How we got here: Roblox, an online game platform with more than 43 million daily players, went dark last Thursday and struggled to get back online until late Sunday.

  • More than half of US kids 16 and younger play Roblox, per The Verge. The platform hosts 9.5 million developers and offers over 24 million “experiences,” including games, in-game concerts, promos, and events. 
  • Initial reports attributed the outage to a promotion with Chipotle—the restaurant chain was giving away $1 million worth of free burritos in Roblox in an event that started an hour before servers went down. Roblox denied the promo was the reason for downtime. 
  • Roblox founder and CEO David Baszucki said the outage “involved a combination of several factors. A core system in our infrastructure became overwhelmed, prompted by a subtle bug in our back-end service communications while under heavy load … the failure was caused by the growth in the number of servers in our data centers.”

The bigger picture: 2021 has seen an increasing number of internet service outages, exposing the fragility of an overburdened server infrastructure that relies on a handful of service providers. 

In Roblox’s case, a sudden uptick of users and the resulting server expansion seem to have caused a chain reaction that overwhelmed its capacity and kicked users out of its servers. It’s a problem that will continue to affect internet services.

  • The rise of video streaming, spike in video game use, and remote-work-related internet access for services like Zoom have placed a palpable strain on internet networks that rely on content delivery networks (CDNs) to reach end users.
  • Outages now last longer and are more complex to solve.
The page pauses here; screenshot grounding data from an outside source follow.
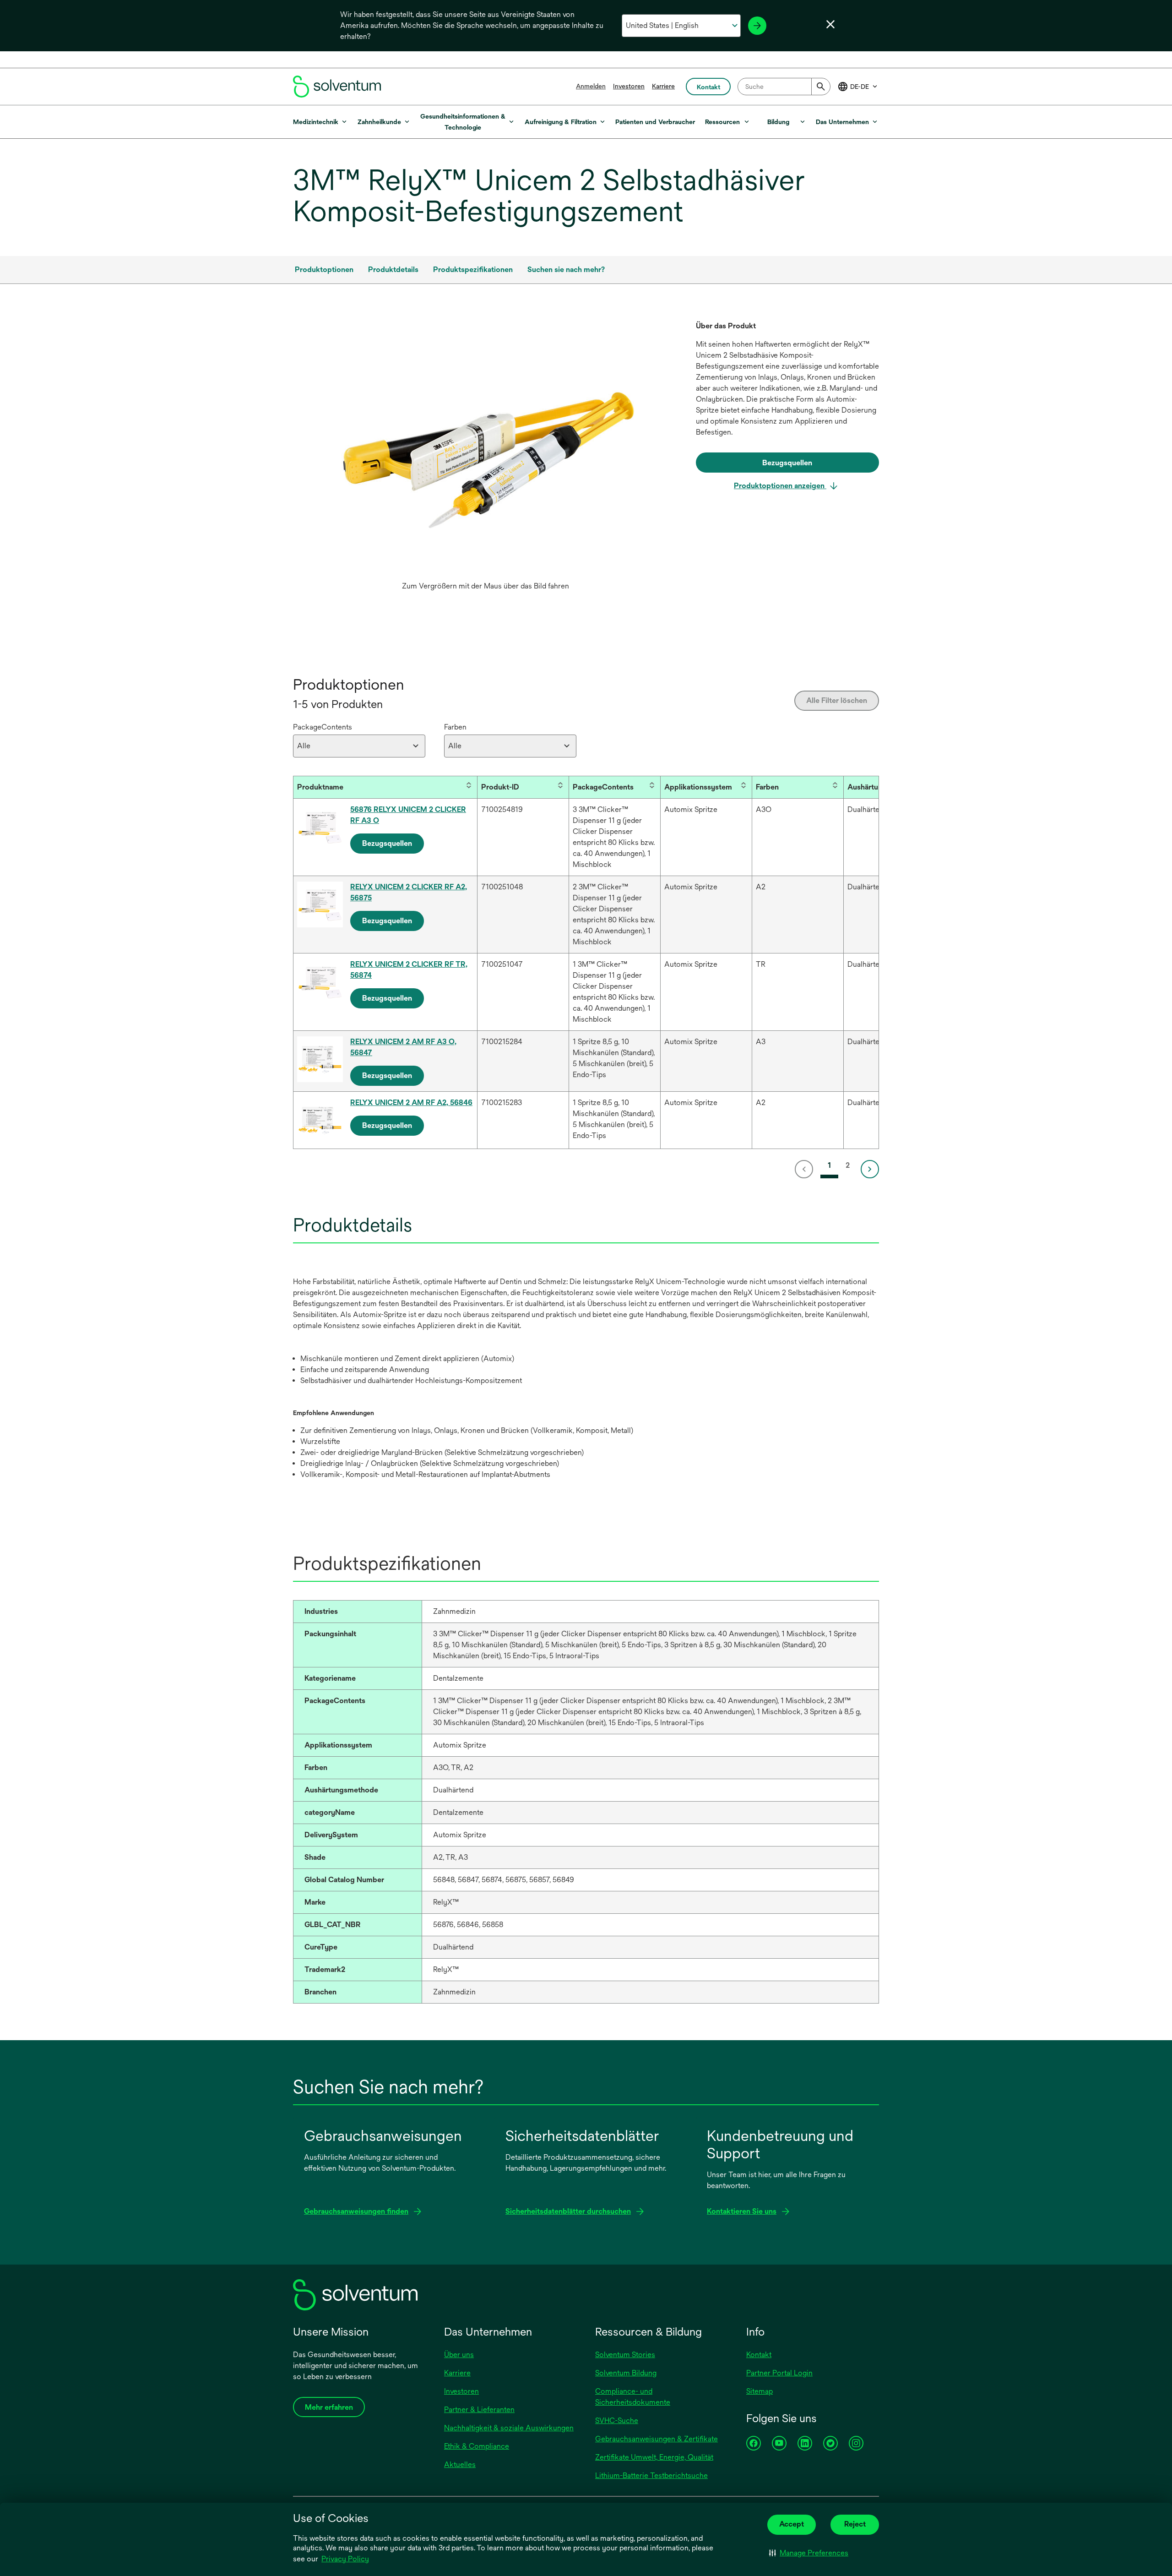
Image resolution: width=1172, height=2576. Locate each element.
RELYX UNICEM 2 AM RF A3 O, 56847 (403, 1047)
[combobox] (784, 86)
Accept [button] (791, 2524)
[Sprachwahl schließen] (830, 24)
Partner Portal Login (779, 2373)
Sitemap (759, 2391)
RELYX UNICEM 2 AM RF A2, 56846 (411, 1102)
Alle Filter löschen (836, 700)
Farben (455, 727)
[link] (806, 1169)
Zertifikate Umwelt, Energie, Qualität (654, 2457)
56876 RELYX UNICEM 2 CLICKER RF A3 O (408, 815)
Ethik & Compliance (476, 2446)
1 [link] (829, 1165)
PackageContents (322, 727)
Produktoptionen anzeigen (780, 485)
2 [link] (848, 1165)
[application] (485, 449)
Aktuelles (460, 2464)
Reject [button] (855, 2524)
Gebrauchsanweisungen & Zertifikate (656, 2438)
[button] (808, 2553)
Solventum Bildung (626, 2373)
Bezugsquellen (387, 843)
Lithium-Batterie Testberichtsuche (651, 2475)
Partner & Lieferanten (479, 2409)
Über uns (459, 2354)
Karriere (663, 86)
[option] (485, 458)
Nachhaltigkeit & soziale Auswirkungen (509, 2428)
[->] (757, 25)
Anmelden (591, 86)
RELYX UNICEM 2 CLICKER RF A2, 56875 (408, 892)
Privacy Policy (345, 2558)
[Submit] (821, 86)
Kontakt (758, 2354)
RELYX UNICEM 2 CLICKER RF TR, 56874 (408, 970)
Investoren (629, 86)
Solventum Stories (625, 2354)
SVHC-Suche (616, 2420)
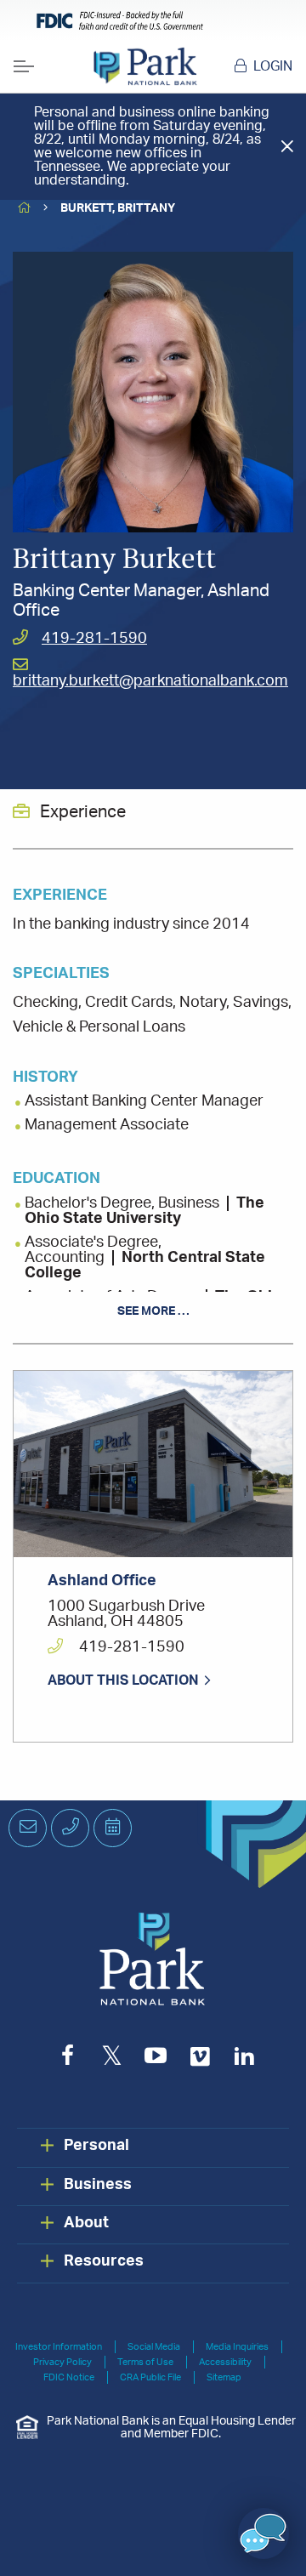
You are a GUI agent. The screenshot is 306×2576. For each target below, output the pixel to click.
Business (98, 2184)
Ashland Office (102, 1581)
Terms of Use (145, 2362)
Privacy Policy (62, 2362)
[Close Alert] (286, 146)
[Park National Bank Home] (145, 66)
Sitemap (224, 2377)
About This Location (123, 1680)
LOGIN (272, 66)
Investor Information (58, 2346)
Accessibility (225, 2362)
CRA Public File (150, 2377)
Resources (104, 2261)
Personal (96, 2145)
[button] (263, 2533)
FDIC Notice (68, 2377)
Facebook-owned platforms, including WhatsApp and Instagram, went offline for six hours last month, affecting more than 3.5 billion people and even locking some employees out of their offices.

What’s next: Simply adding servers to handle more traffic and users seems to be causing more complex problems to the internet infrastructure. Recent outages have also been taking longer to resolve, indicating that massive growth is quickly becoming unmanageable. 

  • Building redundancies by diversifying bandwidth providers, anticipating sudden user growth, and increasing network resilience could help web-based services like Roblox recover from outages faster.